Wall Street on Parade
Greece has two things in common with bankrupt or teetering parts of the United States: it took advice and money from Wall Street while paying huge fees; now the catastrophic results of that bad advice is falling on the backs of the poor and most vulnerable citizens. In fact, we’re all Greeks now.
From the $1.2 trillion in student debt now on the backs of U.S. college students, a growing number of whom are turning to prostitution to keep up, to teetering Puerto Rico, the bankruptcy of Jefferson County, Alabama in 2011, Detroit’s bankruptcy in 2013, Wall Street was on hand to grease the skids or set the train wreck in motion.
As Greece pensioners line up outside of banks today to receive a fraction of their monthly pension, Puerto Rico has acknowledged it can’t pay its $72 billion in debt and has imposed a stunning 11.5 percent sales tax on its struggling citizens.

TASK TO CARRY OUT: Reproduce the section of the passage on Wall Street and Greece that opens with the words containing "Wall Street on" and closes with "all Greeks now.".

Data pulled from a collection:
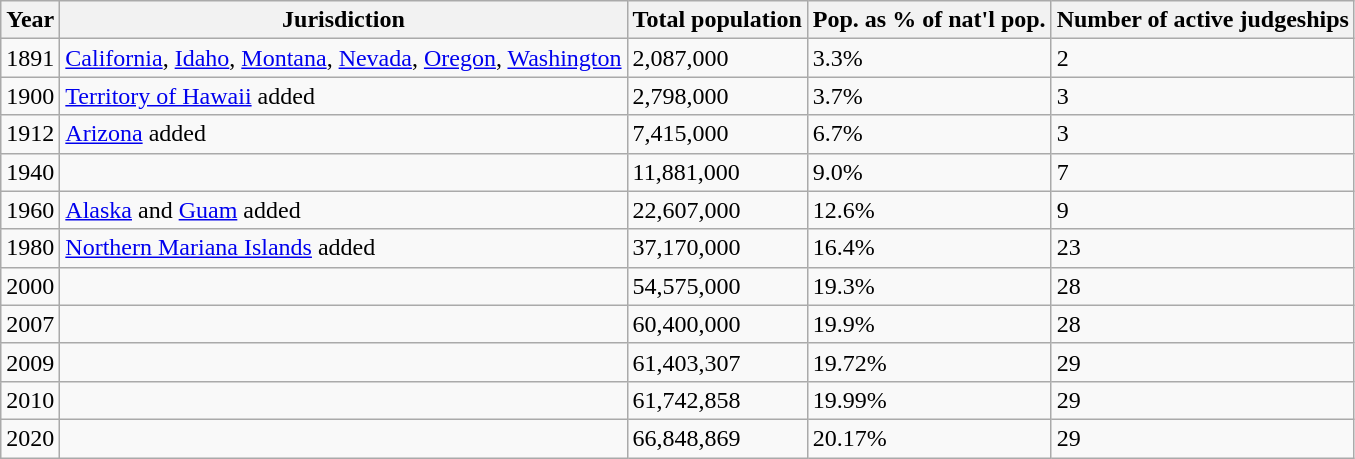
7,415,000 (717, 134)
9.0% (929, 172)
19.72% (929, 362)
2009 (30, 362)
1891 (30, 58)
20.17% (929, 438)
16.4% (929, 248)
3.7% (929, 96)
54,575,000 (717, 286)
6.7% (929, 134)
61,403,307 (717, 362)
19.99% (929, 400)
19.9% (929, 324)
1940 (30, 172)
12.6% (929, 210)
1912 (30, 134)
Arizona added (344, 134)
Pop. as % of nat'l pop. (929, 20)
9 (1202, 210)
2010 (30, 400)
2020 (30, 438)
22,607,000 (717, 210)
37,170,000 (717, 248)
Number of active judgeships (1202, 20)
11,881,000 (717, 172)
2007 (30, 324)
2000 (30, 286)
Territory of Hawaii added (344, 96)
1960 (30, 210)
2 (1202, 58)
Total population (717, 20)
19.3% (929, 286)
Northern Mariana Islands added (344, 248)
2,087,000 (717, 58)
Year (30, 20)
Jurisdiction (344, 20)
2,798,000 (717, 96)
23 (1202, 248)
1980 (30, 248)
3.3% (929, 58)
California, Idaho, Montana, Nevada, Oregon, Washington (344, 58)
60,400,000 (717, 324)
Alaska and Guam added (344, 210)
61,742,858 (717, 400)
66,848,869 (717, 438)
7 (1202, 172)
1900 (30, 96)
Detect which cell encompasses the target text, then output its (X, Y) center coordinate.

IN RESPONSE:
Wall Street on Parade
Greece has two things in common with bankrupt or teetering parts of the United States: it took advice and money from Wall Street while paying huge fees; now the catastrophic results of that bad advice is falling on the backs of the poor and most vulnerable citizens. In fact, we’re all Greeks now.